J.T. Ellison
I’ve been a writer since I could hold a pencil. As a child, I read voraciously, penned little poems and short stories. I wrote all through high school and college, planning for this to be my life, until a lone professor told me I wasn’t good enough to be published. It was the first time someone had ever told me my writing wasn’t good enough. I was the person everyone asked to edit their papers. I got straight As in every English class. My entire schooling from elementary on was structured around my facility with words.
And that one person derailed me entirely. I quit writing immediately, to the dismay of everyone around me. I took another path into my adult life, a career in politics. I got married. I worked in the White House and Department of Commerce and for Lockheed Martin. I wrote all the time, but technical writing, not creative. Not my heart.

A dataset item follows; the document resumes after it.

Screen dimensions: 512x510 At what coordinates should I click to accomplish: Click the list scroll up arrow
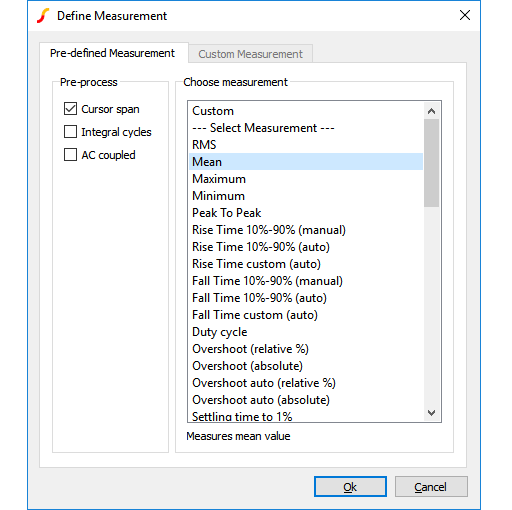pyautogui.click(x=431, y=111)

I came back to the page in a moment of sheer duress. In 1998, we moved from D.C. to my husband’s hometown of Nashville. My 19-year-old cat died soon after, I couldn’t find a job, didn’t fit in enough to make friends, and I spent the first two years in a paralyzed state, watching copious amounts of television and feeling sorry for myself.
All that TV must have turned on my storytelling gene. I wish I remember why I decided to try to write again. I only remember the sheer joy, exhilaration, and relief when I did. I wrote a paragraph. Just one. But in my word-starved mind, it was beautiful, and when I put in that last period, I cried.
Fifteen years removed from that glorious reawakening, I am a happy full-time writer. My world now consists of constant deadlines. I’ve written 20 novels, have achieved many of my goals, and I feel so blessed, so lucky, to have this gift, to have it recognized by my readers.
I still get overwhelmed when I think of those eight years without words, though I firmly believe everything happens for a reason. I probably wasn’t good enough to get published when I was twenty. I probably wasn’t good enough to get published when I was twenty-eight. I landed my first book deal when I was thirty-six, and even now, 20 books in, I’m working hard to improve my craft, to get better, to level up each and every time.
What looks like a curse is so many times a blessing. I needed to live. To experience sadness. To travel. To be loved. All those components make their way into my work. Without that eight-year gap, I wouldn’t be the woman, the writer, I am today.